**Aim of the task**
Leave out the pictures, and reproduce exactly the lines from the line containing "This screenshot has width=640, height=541." through the final line of the entries.

**Input for this task**
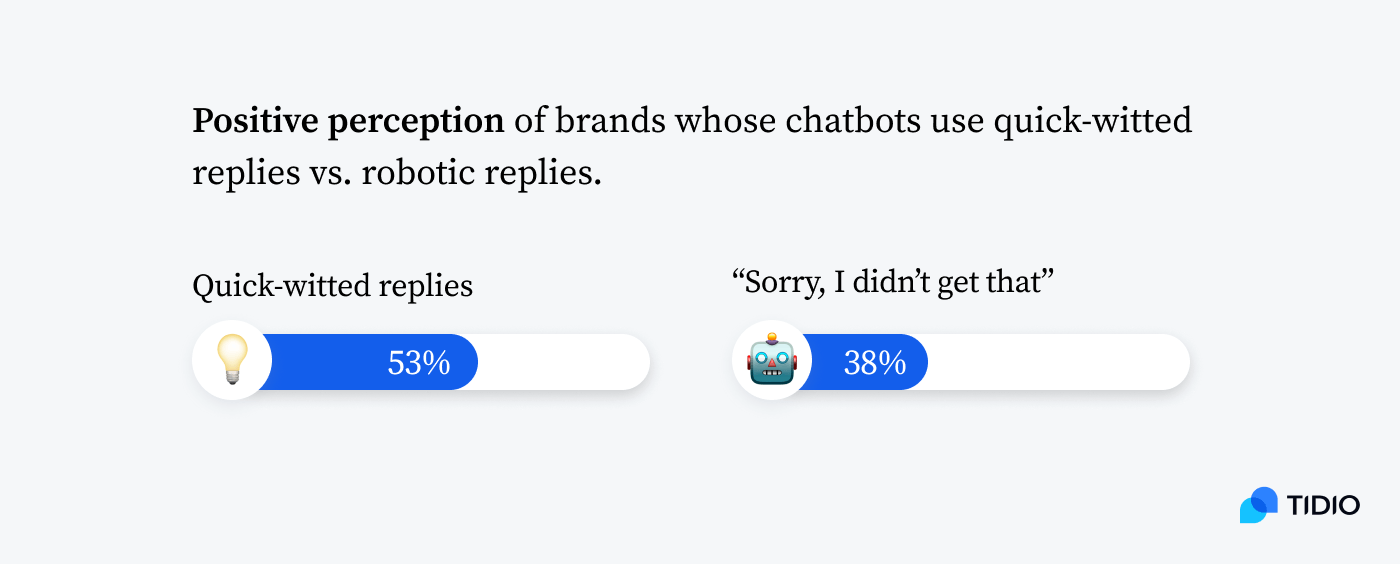Select the "Quick-witted replies" label

point(332,287)
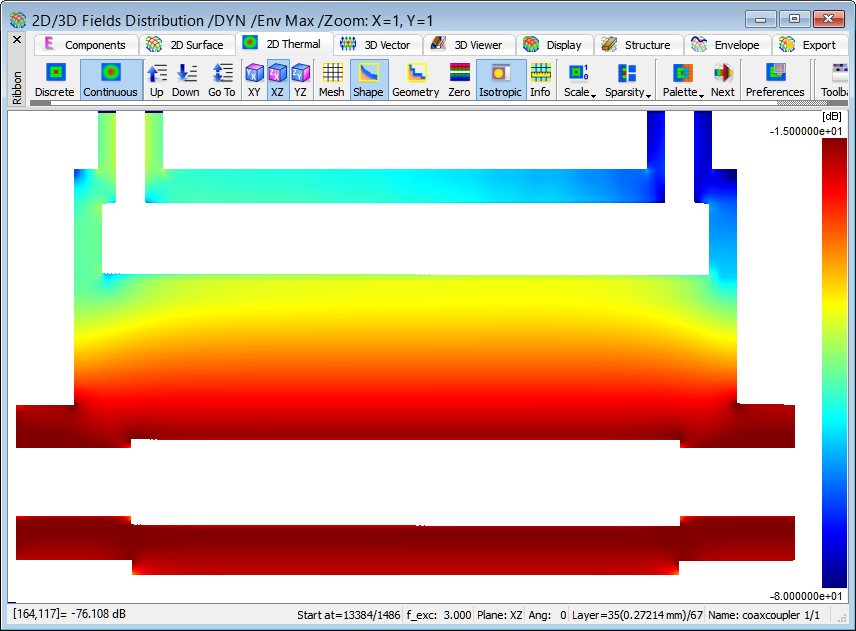Advance with the Next button
Image resolution: width=856 pixels, height=631 pixels.
[722, 80]
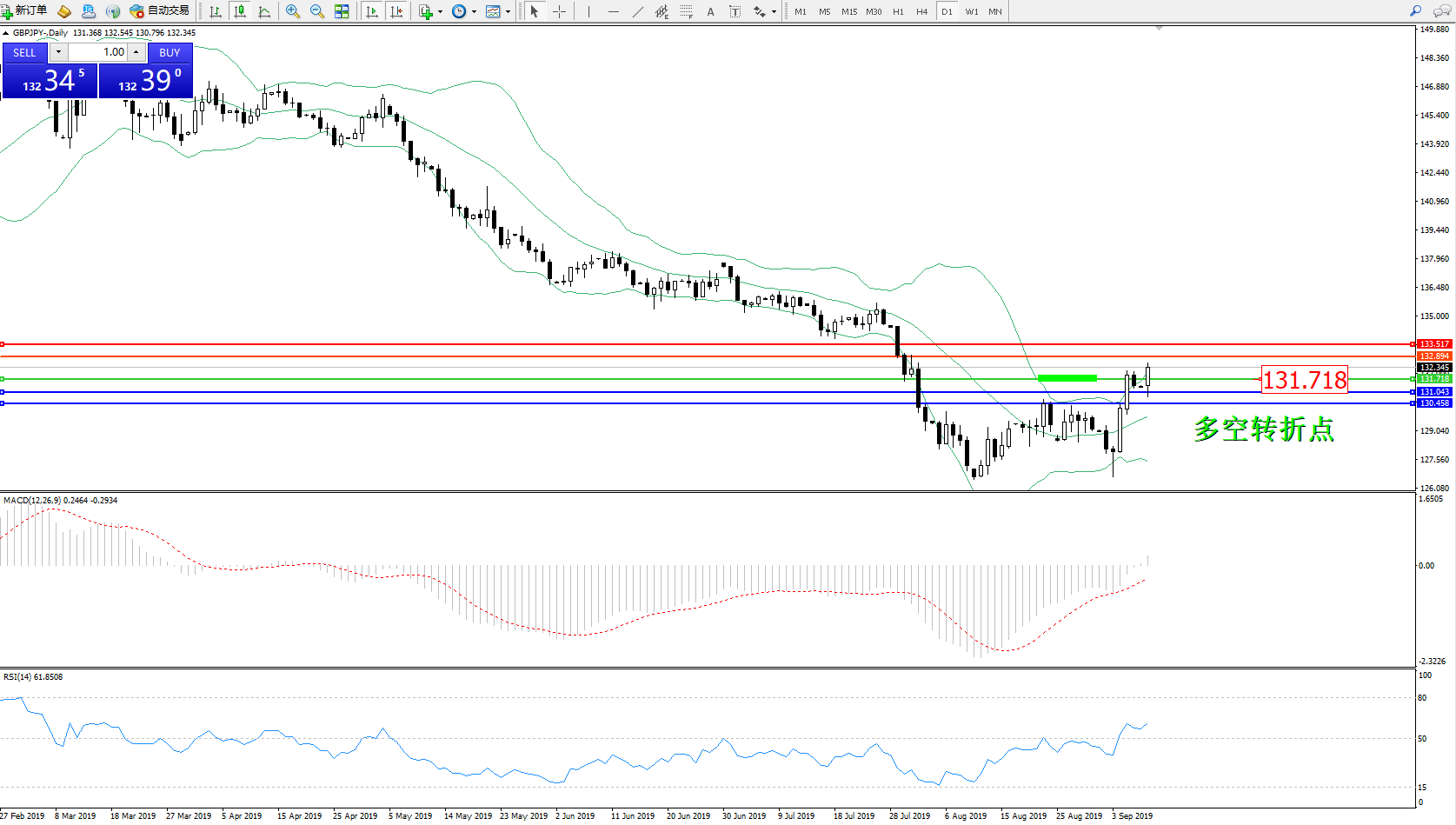Image resolution: width=1456 pixels, height=825 pixels.
Task: Expand the templates dropdown arrow
Action: tap(509, 12)
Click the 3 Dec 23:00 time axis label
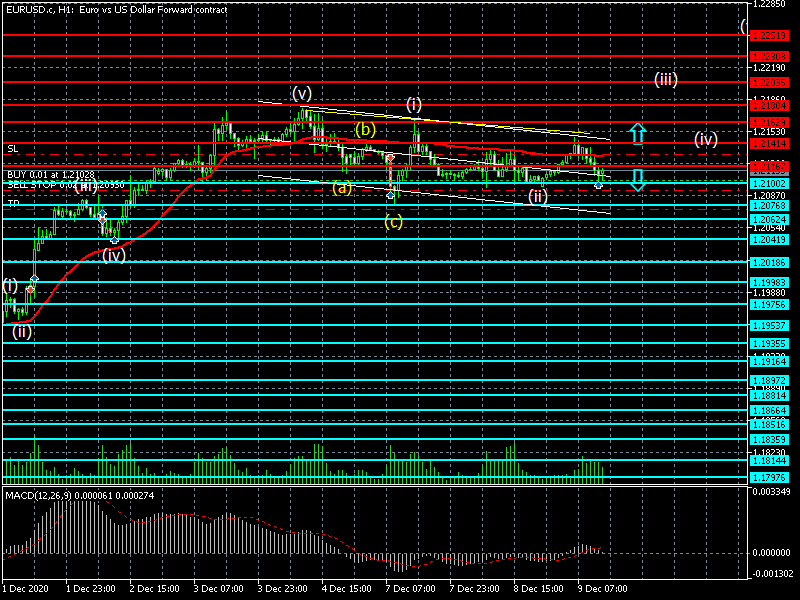This screenshot has width=800, height=600. pyautogui.click(x=283, y=588)
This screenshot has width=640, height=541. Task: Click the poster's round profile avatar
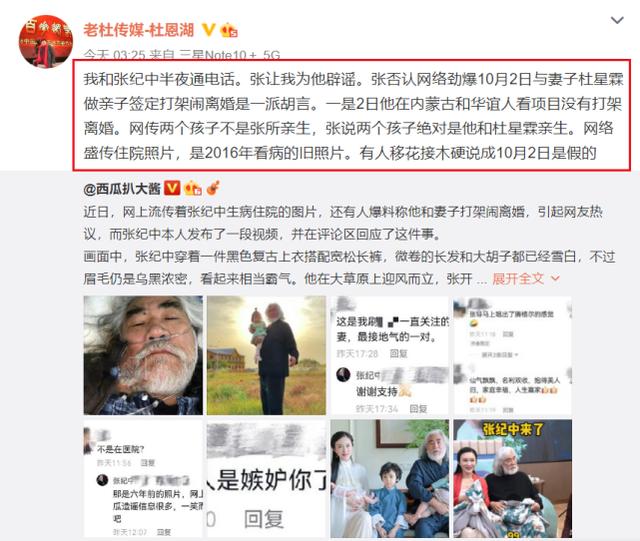point(46,42)
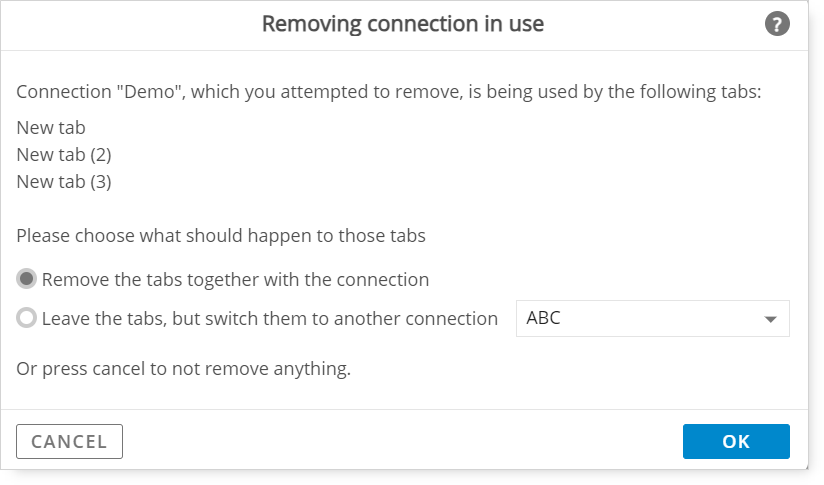Open the ABC connection combo box
This screenshot has width=824, height=485.
(x=653, y=318)
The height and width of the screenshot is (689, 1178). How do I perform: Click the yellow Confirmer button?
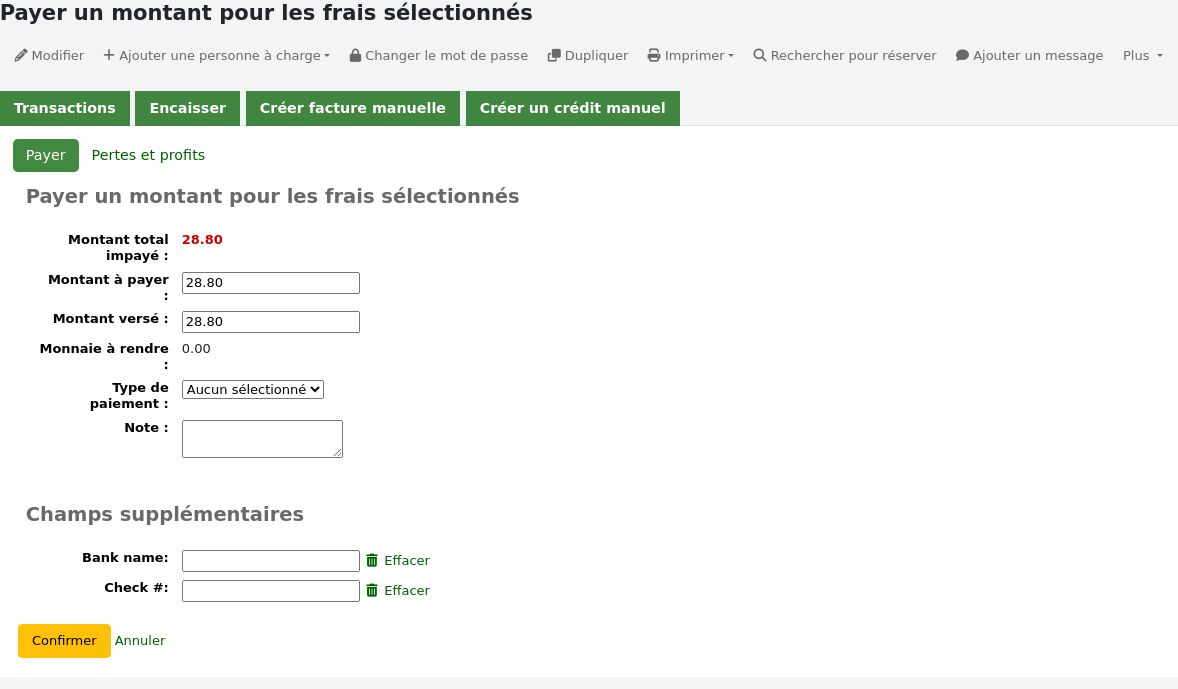pyautogui.click(x=65, y=641)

**Reply to the exercise**
This screenshot has width=640, height=541. Task: Click the poster's round profile avatar
point(46,42)
Open the ABC connection combo box
This screenshot has width=824, height=485.
(x=653, y=318)
The height and width of the screenshot is (689, 1178). How do I perform: Click the yellow Confirmer button?
pyautogui.click(x=65, y=641)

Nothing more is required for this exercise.